### ABOUT THIS TASK
Please copy the records below, from the line containing "The image size is (693, 457)." through the end of the records, and leave the pictures out of your answer.

### Collected data entries

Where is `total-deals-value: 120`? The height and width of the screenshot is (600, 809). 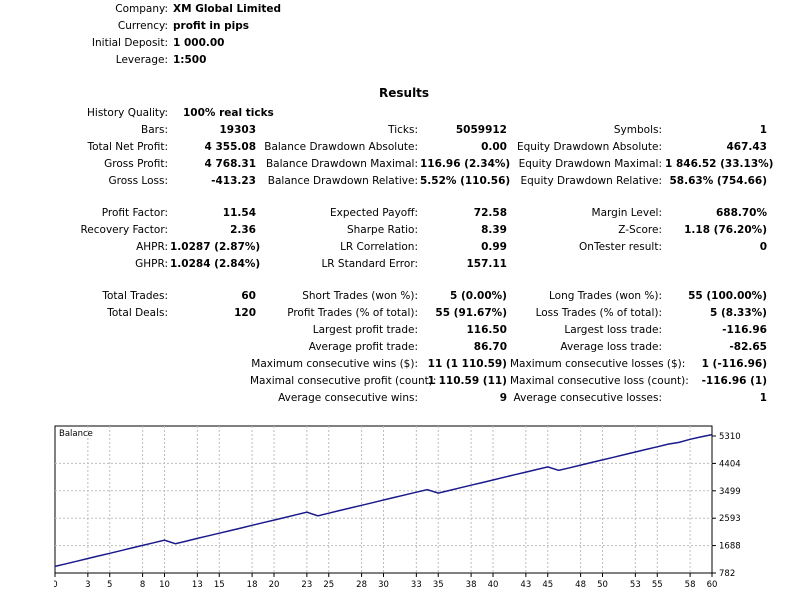
total-deals-value: 120 is located at coordinates (245, 313).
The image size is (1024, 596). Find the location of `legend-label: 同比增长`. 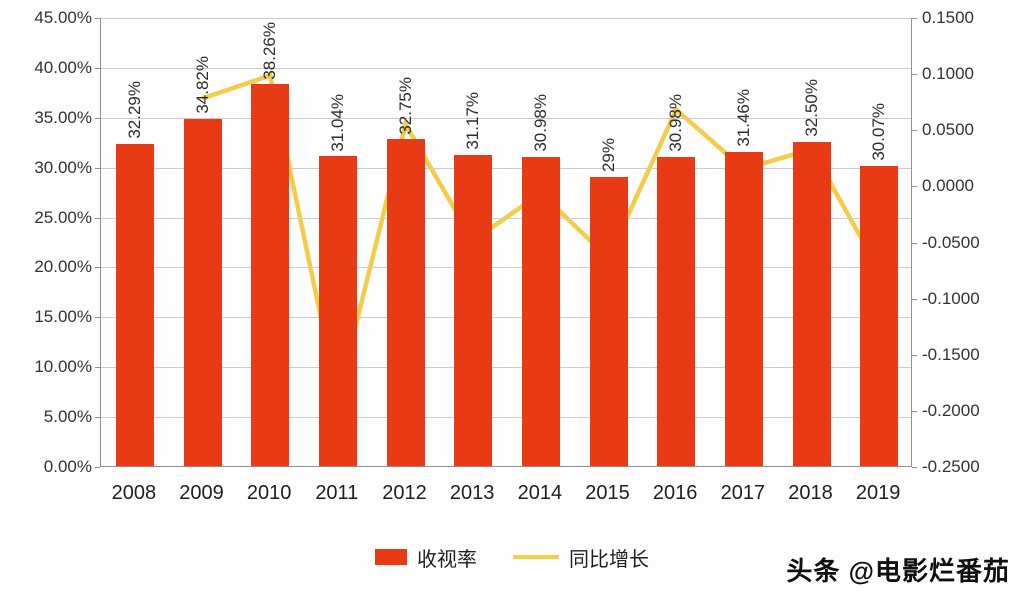

legend-label: 同比增长 is located at coordinates (609, 560).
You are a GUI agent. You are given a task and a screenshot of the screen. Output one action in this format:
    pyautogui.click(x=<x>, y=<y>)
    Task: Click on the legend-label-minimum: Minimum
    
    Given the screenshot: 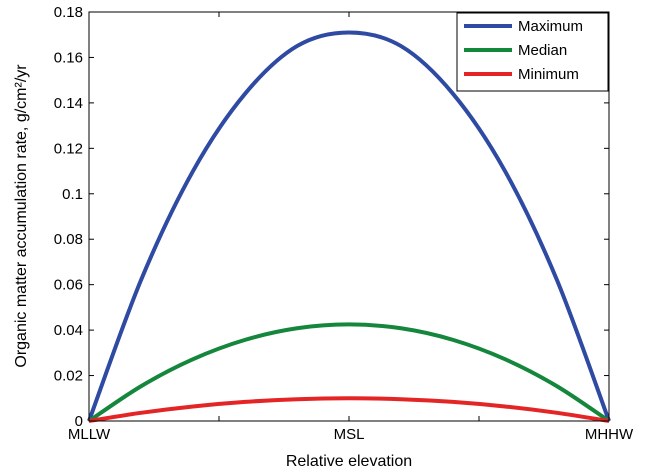 What is the action you would take?
    pyautogui.click(x=548, y=74)
    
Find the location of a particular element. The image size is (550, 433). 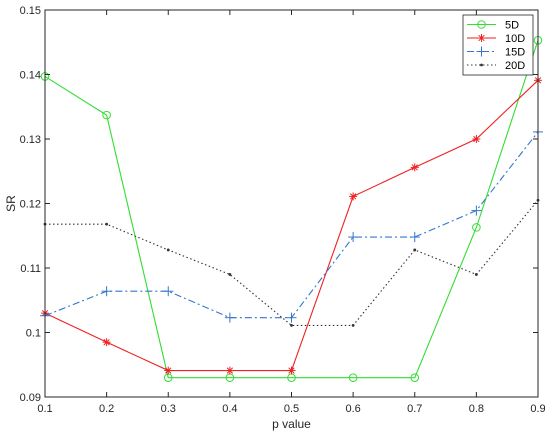

point-20d-2-shape is located at coordinates (107, 224).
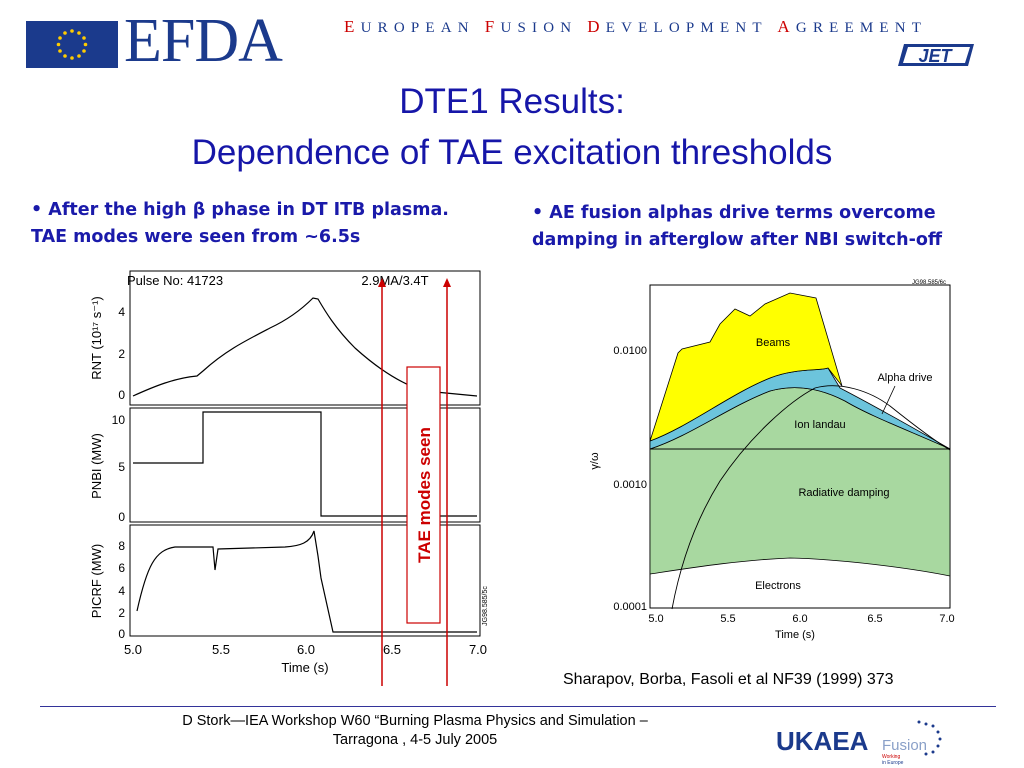  What do you see at coordinates (382, 282) in the screenshot?
I see `red-arrow-1-icon` at bounding box center [382, 282].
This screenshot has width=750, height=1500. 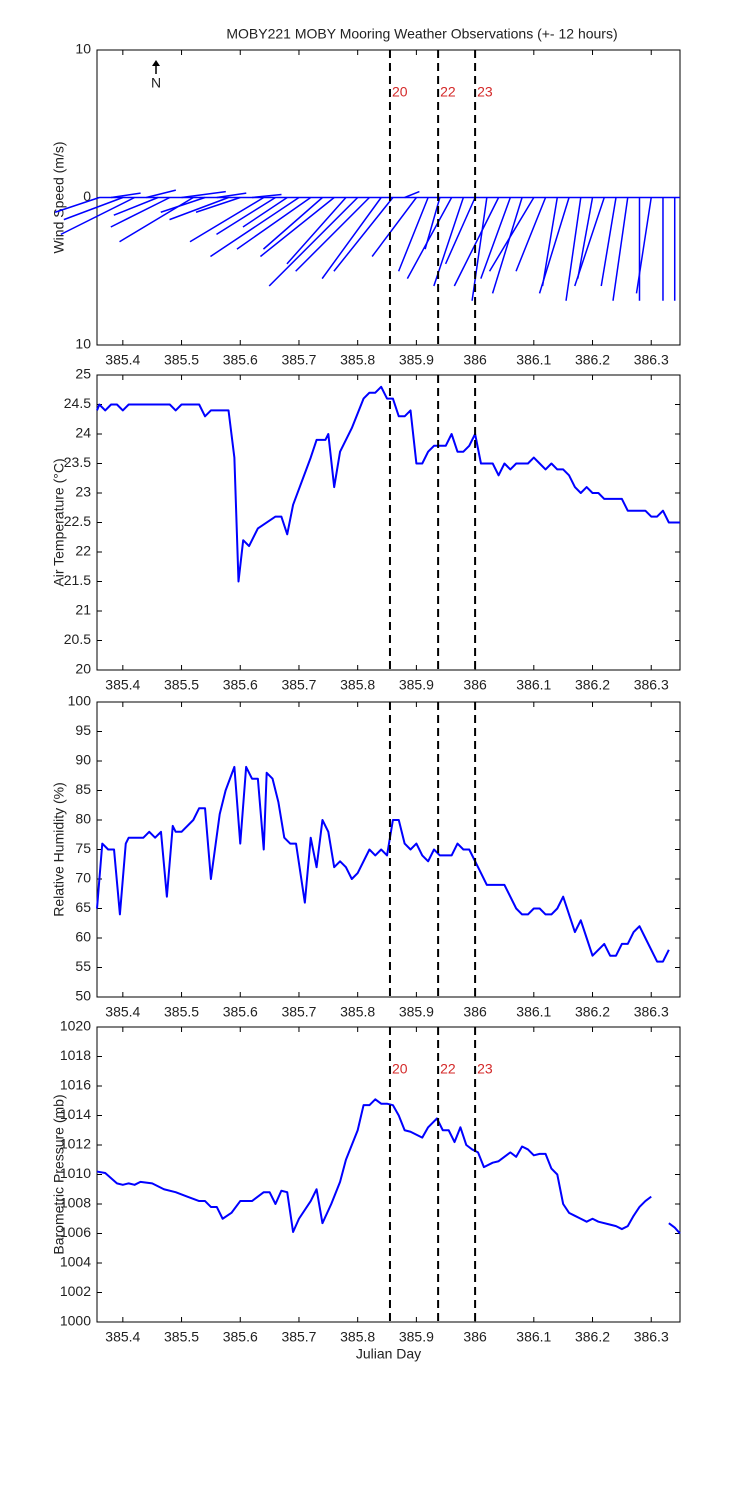 What do you see at coordinates (83, 730) in the screenshot?
I see `y-tick-label: 95` at bounding box center [83, 730].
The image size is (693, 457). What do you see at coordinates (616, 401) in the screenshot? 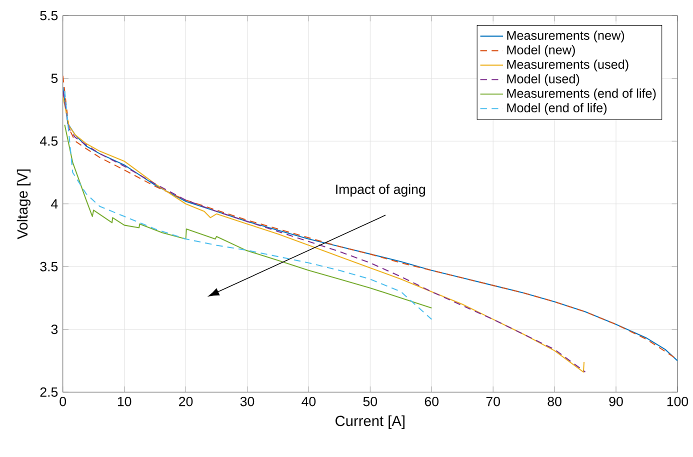
I see `x-tick-label: 90` at bounding box center [616, 401].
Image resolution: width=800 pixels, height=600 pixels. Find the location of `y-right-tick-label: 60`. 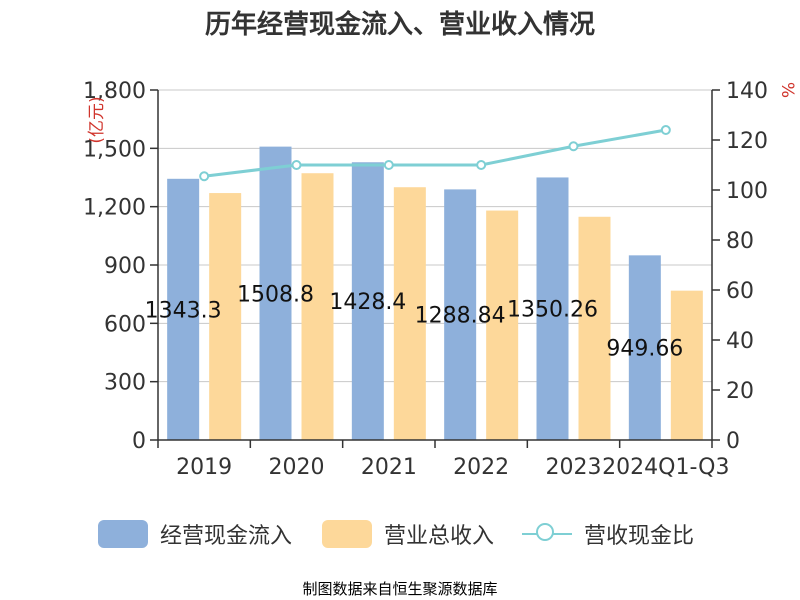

### PROBLEM SOLUTION
The image size is (693, 457). What do you see at coordinates (616, 401) in the screenshot? 
I see `x-tick-label: 90` at bounding box center [616, 401].
Image resolution: width=800 pixels, height=600 pixels. Find the location of `y-right-tick-label: 60`. 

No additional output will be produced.